_The problem:_ In the listing below, copy out verbatim the lines beginning with the one that contains "Open Reaction Time Random dropdown" and continuing through the one that contains "Action: click(x=295, y=46)", including both.

START Data supplied

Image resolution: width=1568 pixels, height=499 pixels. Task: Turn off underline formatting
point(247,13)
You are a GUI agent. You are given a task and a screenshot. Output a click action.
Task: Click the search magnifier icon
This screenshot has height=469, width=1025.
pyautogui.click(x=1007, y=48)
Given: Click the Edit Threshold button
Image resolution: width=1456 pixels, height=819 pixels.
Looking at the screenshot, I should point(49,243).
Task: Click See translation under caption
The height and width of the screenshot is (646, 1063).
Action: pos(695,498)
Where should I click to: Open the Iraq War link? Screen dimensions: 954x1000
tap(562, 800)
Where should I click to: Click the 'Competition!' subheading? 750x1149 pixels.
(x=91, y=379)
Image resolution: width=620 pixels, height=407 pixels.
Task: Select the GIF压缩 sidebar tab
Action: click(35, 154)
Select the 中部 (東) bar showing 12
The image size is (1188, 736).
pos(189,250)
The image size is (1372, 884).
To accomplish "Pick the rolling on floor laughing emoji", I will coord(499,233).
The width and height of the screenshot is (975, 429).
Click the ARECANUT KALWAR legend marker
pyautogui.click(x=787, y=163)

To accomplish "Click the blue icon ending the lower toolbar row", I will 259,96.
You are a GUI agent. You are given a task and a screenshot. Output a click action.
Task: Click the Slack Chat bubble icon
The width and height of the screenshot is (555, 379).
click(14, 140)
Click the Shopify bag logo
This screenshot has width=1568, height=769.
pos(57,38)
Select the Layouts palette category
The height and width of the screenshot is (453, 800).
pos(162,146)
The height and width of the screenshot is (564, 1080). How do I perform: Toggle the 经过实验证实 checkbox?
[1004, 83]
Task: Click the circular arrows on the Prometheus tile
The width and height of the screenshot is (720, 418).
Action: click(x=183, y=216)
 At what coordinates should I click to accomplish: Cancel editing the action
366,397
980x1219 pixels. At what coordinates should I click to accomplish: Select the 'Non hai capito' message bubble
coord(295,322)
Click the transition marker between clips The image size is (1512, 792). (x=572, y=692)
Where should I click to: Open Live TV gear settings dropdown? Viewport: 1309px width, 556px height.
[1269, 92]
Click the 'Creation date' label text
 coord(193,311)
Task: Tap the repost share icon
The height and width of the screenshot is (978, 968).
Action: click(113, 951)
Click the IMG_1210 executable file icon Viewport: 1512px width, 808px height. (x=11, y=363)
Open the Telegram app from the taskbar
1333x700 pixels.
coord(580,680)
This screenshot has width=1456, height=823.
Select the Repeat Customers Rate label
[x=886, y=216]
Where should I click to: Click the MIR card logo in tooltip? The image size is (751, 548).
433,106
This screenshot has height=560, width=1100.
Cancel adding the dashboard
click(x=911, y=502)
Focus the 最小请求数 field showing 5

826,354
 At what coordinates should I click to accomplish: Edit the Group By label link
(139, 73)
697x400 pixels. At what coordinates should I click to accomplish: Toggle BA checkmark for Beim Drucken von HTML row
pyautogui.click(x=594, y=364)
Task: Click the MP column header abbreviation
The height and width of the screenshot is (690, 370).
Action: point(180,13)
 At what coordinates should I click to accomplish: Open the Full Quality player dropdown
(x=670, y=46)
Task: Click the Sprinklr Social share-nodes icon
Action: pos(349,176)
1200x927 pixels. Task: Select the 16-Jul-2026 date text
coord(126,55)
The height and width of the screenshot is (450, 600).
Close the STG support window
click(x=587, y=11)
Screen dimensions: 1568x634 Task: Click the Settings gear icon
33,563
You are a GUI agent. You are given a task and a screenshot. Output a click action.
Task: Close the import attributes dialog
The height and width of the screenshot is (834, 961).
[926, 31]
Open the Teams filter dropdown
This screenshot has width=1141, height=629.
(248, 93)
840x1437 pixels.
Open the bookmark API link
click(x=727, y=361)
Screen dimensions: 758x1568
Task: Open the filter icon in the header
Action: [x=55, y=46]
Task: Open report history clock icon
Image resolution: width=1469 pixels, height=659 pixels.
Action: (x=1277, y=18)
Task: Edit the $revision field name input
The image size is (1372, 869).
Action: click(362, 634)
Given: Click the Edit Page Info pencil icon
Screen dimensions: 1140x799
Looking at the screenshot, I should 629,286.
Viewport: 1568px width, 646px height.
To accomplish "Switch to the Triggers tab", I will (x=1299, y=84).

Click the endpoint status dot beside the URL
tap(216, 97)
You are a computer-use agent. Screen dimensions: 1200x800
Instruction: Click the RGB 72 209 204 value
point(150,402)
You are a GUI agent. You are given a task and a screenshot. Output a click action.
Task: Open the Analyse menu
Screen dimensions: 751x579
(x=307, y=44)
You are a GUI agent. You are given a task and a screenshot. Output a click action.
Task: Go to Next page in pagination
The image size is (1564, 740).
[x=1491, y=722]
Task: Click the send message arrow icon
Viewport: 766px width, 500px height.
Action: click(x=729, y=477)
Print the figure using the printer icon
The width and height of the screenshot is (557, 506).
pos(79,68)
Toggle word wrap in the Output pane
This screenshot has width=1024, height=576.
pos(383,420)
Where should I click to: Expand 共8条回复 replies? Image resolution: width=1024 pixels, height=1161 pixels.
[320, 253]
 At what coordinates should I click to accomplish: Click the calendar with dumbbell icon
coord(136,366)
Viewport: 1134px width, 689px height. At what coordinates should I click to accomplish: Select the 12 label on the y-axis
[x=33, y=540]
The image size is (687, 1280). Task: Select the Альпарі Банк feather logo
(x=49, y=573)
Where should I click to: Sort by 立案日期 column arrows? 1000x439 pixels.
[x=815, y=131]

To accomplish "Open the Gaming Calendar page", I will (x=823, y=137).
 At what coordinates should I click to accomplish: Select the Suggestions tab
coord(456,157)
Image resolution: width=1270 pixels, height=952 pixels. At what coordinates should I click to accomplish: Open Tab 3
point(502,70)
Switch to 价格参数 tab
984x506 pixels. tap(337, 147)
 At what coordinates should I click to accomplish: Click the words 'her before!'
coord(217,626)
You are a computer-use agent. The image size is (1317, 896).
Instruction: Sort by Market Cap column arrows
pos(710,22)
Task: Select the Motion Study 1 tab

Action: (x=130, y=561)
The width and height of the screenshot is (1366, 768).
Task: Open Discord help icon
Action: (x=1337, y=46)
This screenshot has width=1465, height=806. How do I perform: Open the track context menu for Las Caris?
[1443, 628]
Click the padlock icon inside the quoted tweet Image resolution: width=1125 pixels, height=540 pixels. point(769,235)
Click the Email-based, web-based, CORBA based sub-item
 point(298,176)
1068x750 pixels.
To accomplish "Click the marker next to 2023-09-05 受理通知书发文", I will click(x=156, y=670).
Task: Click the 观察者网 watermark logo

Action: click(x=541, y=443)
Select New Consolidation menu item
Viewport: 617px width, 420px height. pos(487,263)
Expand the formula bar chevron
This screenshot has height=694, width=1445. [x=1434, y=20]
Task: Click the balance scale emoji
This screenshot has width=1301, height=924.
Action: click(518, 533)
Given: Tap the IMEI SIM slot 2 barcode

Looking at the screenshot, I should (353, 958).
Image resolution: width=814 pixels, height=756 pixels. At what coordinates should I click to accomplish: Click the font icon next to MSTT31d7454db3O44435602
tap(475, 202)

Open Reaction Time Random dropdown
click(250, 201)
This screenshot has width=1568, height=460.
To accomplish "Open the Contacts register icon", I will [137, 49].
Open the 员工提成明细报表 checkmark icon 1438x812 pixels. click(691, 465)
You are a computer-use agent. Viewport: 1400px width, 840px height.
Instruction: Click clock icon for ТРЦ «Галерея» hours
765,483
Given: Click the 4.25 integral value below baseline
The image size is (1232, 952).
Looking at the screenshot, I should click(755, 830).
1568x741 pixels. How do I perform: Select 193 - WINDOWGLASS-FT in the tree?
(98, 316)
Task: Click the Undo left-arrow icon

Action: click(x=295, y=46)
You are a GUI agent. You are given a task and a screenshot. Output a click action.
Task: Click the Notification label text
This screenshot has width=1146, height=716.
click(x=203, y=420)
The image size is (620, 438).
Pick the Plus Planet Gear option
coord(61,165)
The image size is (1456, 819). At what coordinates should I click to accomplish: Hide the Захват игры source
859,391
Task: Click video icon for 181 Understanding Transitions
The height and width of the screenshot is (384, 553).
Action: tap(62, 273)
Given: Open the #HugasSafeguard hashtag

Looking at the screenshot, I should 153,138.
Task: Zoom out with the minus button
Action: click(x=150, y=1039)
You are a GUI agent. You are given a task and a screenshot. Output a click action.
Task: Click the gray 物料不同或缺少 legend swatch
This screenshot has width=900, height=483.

END Data supplied

_Task response:_
Open Reaction Time Random dropdown
click(250, 201)
This screenshot has width=1568, height=460.
To accomplish "Open the Contacts register icon", I will [137, 49].
Open the 员工提成明细报表 checkmark icon 1438x812 pixels. click(691, 465)
You are a computer-use agent. Viewport: 1400px width, 840px height.
Instruction: Click clock icon for ТРЦ «Галерея» hours
765,483
Given: Click the 4.25 integral value below baseline
The image size is (1232, 952).
Looking at the screenshot, I should click(755, 830).
1568x741 pixels. How do I perform: Select 193 - WINDOWGLASS-FT in the tree?
(98, 316)
Task: Click the Undo left-arrow icon

Action: click(x=295, y=46)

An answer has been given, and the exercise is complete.